3 Biggest Causes of Nurse Turnover

Nurses play a vital role in patient care at any hospital, especially in today's healthcare environment. "Hospitals are under the gun for patient satisfaction, and nurses often have the most interaction with patients during their hospital stay, greatly affecting satisfaction," says Karlene Kerfoot, PhD, RN, NEA-BC, FAAN, vice president of nursing for API Healthcare, a healthcare workforce technology company that delivers data driven staffing and talent solutions as well as business analytics. Additionally, having long-term, experienced nurses helps hospitals provide higher quality care.

However, recruiting the right nurse and training him or her is a time consuming and expensive task. That's why retaining nurses should be a major concern for hospital leaders. "When you have nurse turnover, that's a lot of knowledge that walks out your front door," says Dr. Kerfoot. "It's expensive, and a major quality problem. You want to prevent turnover as much as you possibly can."Kerfoot

Here, Dr. Kerfoot shares the three main reasons nurses leave a hospital job and gives suggestions for hospitals to keep their nurses long term.

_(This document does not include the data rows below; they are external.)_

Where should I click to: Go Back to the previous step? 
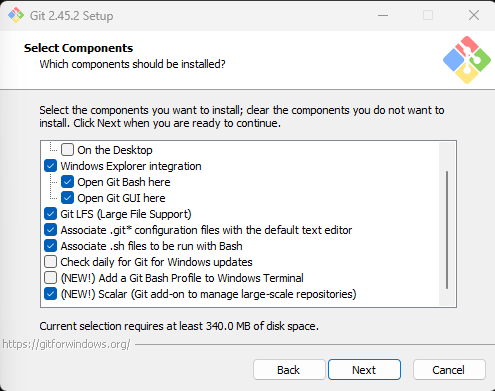pos(289,370)
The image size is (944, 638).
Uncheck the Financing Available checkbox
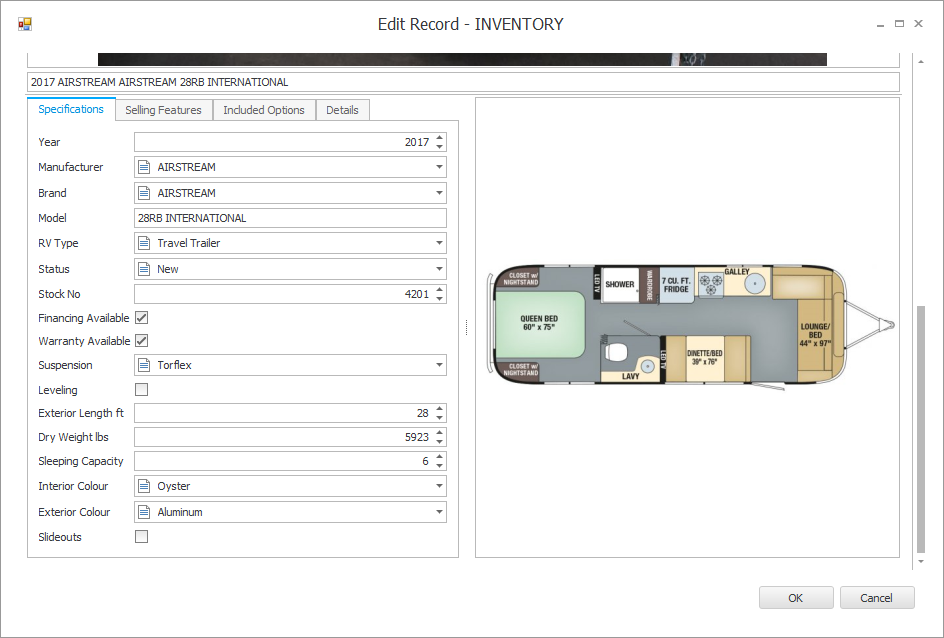click(141, 318)
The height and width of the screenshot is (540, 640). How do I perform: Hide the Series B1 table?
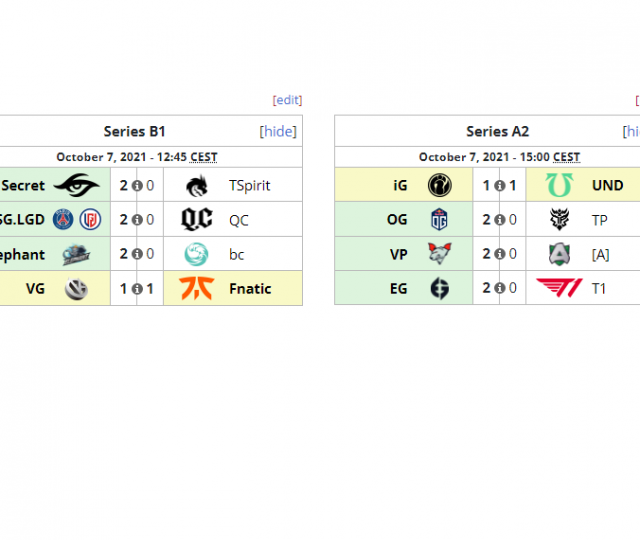[278, 131]
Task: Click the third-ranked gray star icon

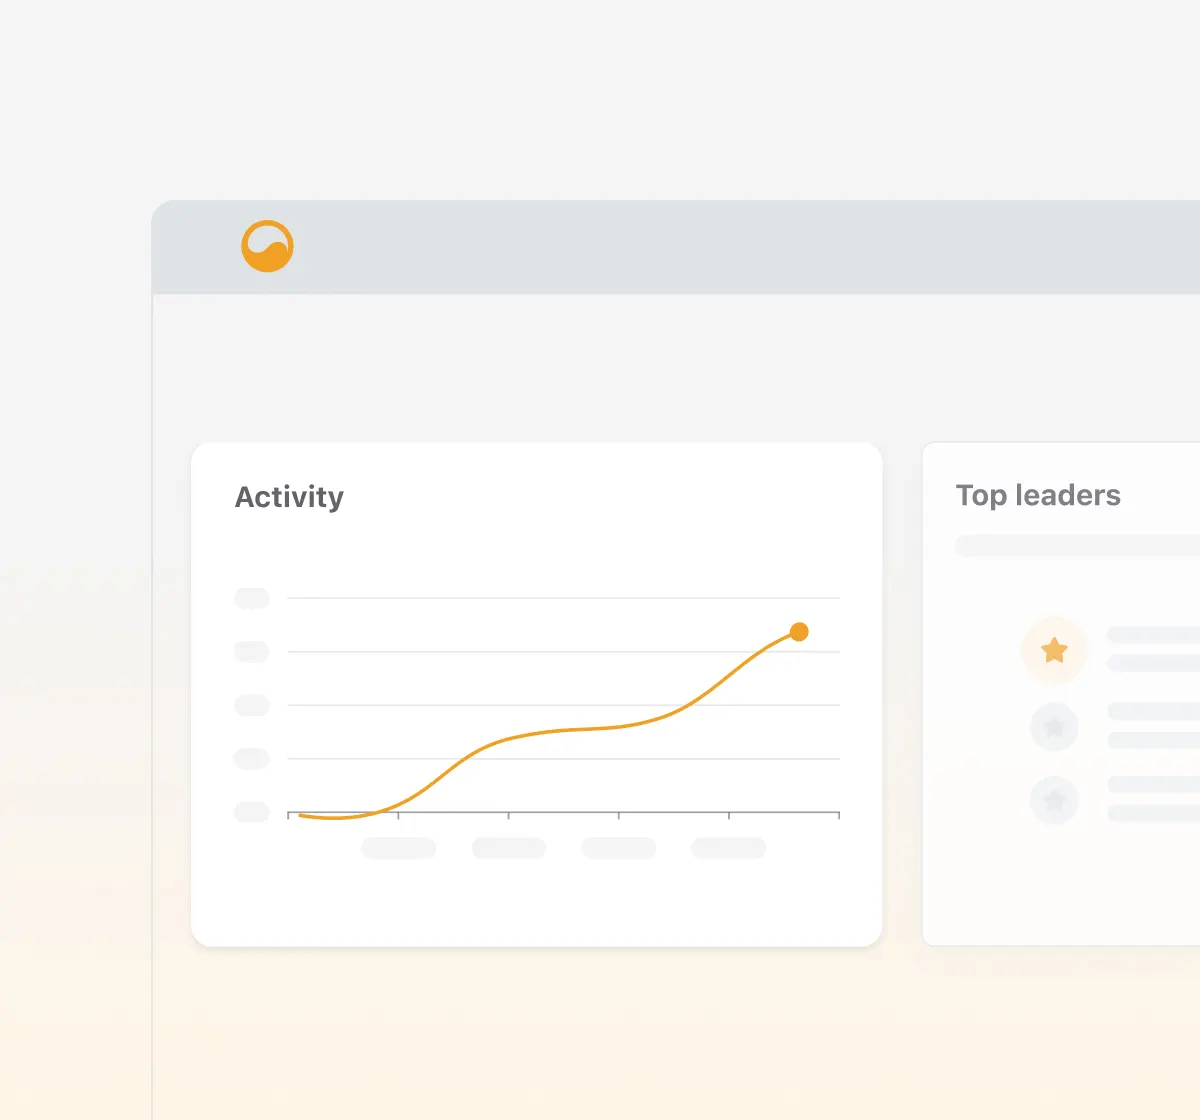Action: click(x=1054, y=800)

1. Relationships. If the relationships among nurses in a unit or between nurses and their manager or physicians, are strained, the nurses are more likely to leave that hospital. "People like to work in happy places where everyone gets along," says Dr. Kerfoot.

There are several reasons these relationships might turn sour. For instance, some nurse managers are promoted without being properly competency trained for their new positions, according to Dr. Kerfoot. Additionally, some units may have nurses who fight among themselves or are simply not supportive of one another.

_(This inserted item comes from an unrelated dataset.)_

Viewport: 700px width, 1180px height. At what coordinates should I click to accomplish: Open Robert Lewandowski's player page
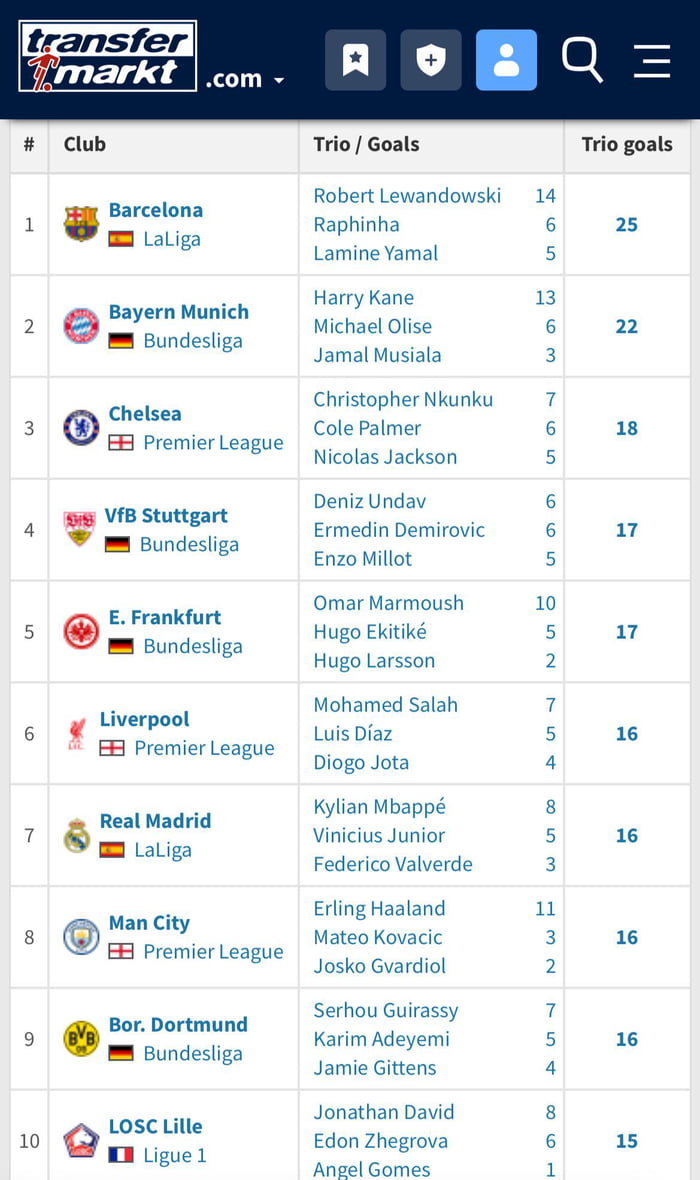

How to avoid the problem: Dr. Kerfoot says hospitals can monitor these relationships and help fix problems when they arise through surveys and data. Frequent employee satisfaction surveys can help reveal if nurses in individual units are satisfied or not. If satisfaction is low, the data from surveys can help pinpoint the problem. Then, hospitals can begin to take steps to fix the issues and prevent nurse turnover.

2. Staffing. There are several issues related to staffing that can lead to nurse turnover in a hospital. Many nurses are prone to leave hospitals that they feel do not have proper staffing levels. Additionally, a hospital may have adequate staffing levels but unorganized units. Further, some nurses may leave a job if they feel they are receiving inequitable assignments, or believe they are taking care of difficult patients more often than their colleagues, according to Dr. Kerfoot.

How to avoid the problem: Having a software-based staffing system can help prevent these staffing snafus. "Unfortunately, half of hospitals do not have software for staffing and scheduling, they are doing it on spreadsheets or paper," says Dr. Kerfoot. "You have to have data." She says this is the biggest nurse staffing mistake that hospitals are making — not having and using data to drive decisions.

For instance, systems can keep track of what types of patients each nurse is assigned to, virtually preventing inequitable assignments, according to Dr. Kerfoot. The data can also help hospitals evaluate their staffing practices. "Do analysis retrospectively to make sure things are done correctly," she urges. That way, nurses are more likely to feel the staffing is adequate and fair, and the hospital has data to back up its staffing practices — or make changes if necessary.

3. Personal reasons. When a nurse leaves a hospital for personal reasons, it may seem out of a hospital's control. However, there are some personal problems a nurse may be having that a hospital can help mitigate.

One common reason nurses leave a hospital is compassion fatigue, according to Dr. Kerfoot. When nurses take care of many high-risk patients, "over time they will get burned out and can't really connect with patients as [they] would like," she says.

Another issue is when nurses feel they have hit a "glass ceiling." "Nurses become comfortable with their clinical skills and look for an expanded role," says Dr. Kerfoot. "If there are no expanded roles, they will oftentimes move to new settings."

How to avoid the problem: Some personal reasons nurses have for leaving a position are unavoidable, but there are some things hospitals can do to make sure their nurses are content. For instance, hospitals can try to prevent compassion fatigue by making sure nurses are not working with high-risk, extremely sick patients on every shift, every day.

Steering clear of these three main drivers of nurse turnover will help hospitals keep nurses long-term, ultimately saving money and keeping quality and patient satisfaction high.